False cases of theft, murder and civil defamation were filed against Ruchika's father and her 10-year-old brother Ashu. Five theft cases against Ashu were registered by Sub-Inspector Prem Dutt.
The cases were filed when KP Singh was the Superintendent of Police, Ambala. Singh has been named in an FIR filed by Ashu. Singh later provided Rathore's advocates a statement absolving Rathore. Singh is now the Inspector General of Police (Training) in Haryana and works at the Chandigarh Head Office.

Cases were filed against Anand Parkash, his wife Madhu, and their minor daughter Aradhana.
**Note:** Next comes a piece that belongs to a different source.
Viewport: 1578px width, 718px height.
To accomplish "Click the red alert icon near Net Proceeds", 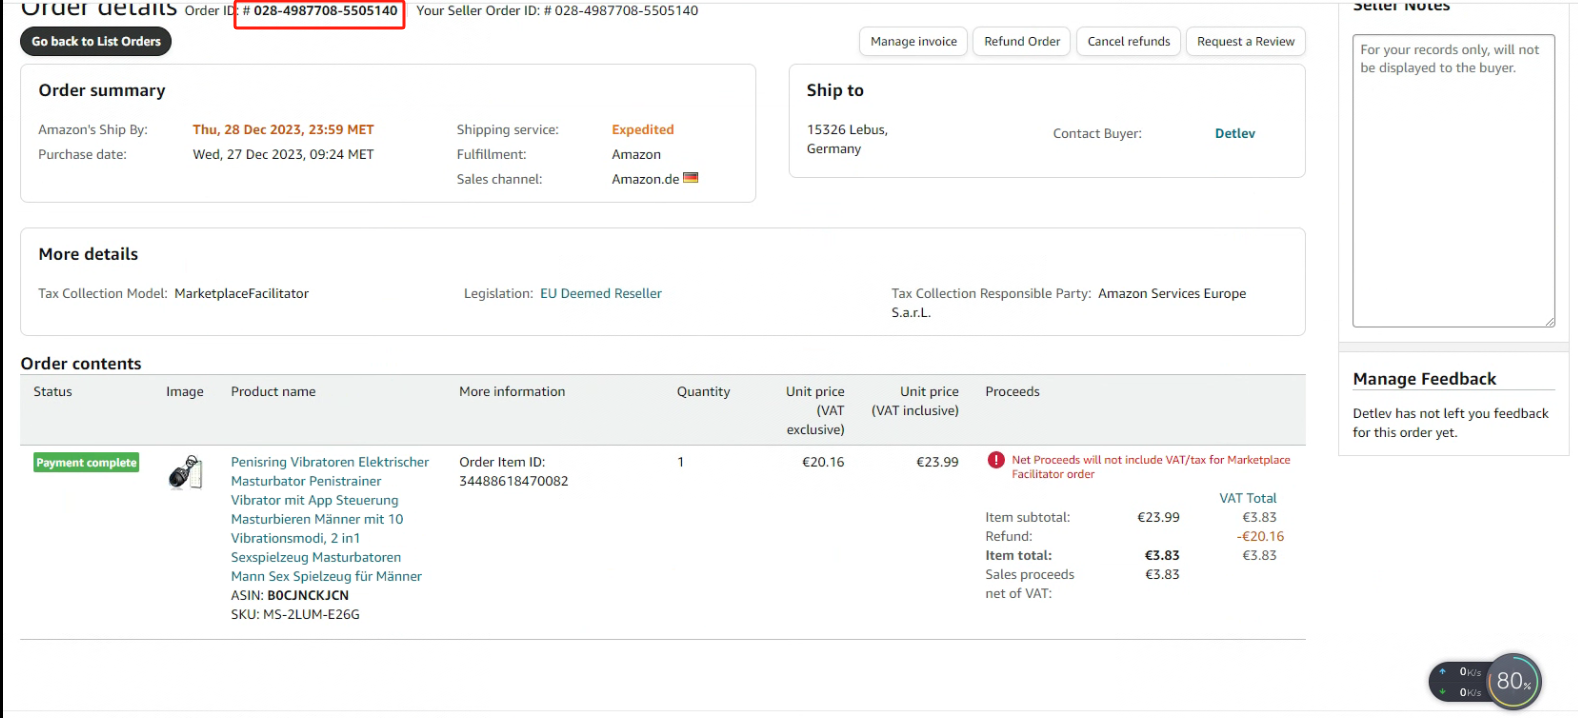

Anand Parkash worked as chief engineer in the Haryana State Agriculture Marketing Board and had a spotless record until this incident. Rathore then instigated more than 20 complaints against him. He was suspended from his job for some time and demoted to superintendent engineer. He was eventually given premature retirement. He did, however, challenge the government orders and was given relief by the court and cleared of all the complaints.

Aradhana, who is the sole witness in the molestation case, had ten civil cases filed against her by Rathore. She received abusive and threatening calls for months until she got married and left for Australia.
Pankaj Bhardwaj, the lawyer who took up Ruchika's case, was slapped with two court cases by Rathore -a defamation case and a case for compensation.

When Rathore was heading the vigilance team in the Haryana State Electricity Board (HSEB), he sent special teams from Bhiwani to raid houses of several of his complainants. Rathore also filed two cases against each of the journalists who had reported on the matter—one criminal and another civil—demanding compensation of Rs. 10 million each.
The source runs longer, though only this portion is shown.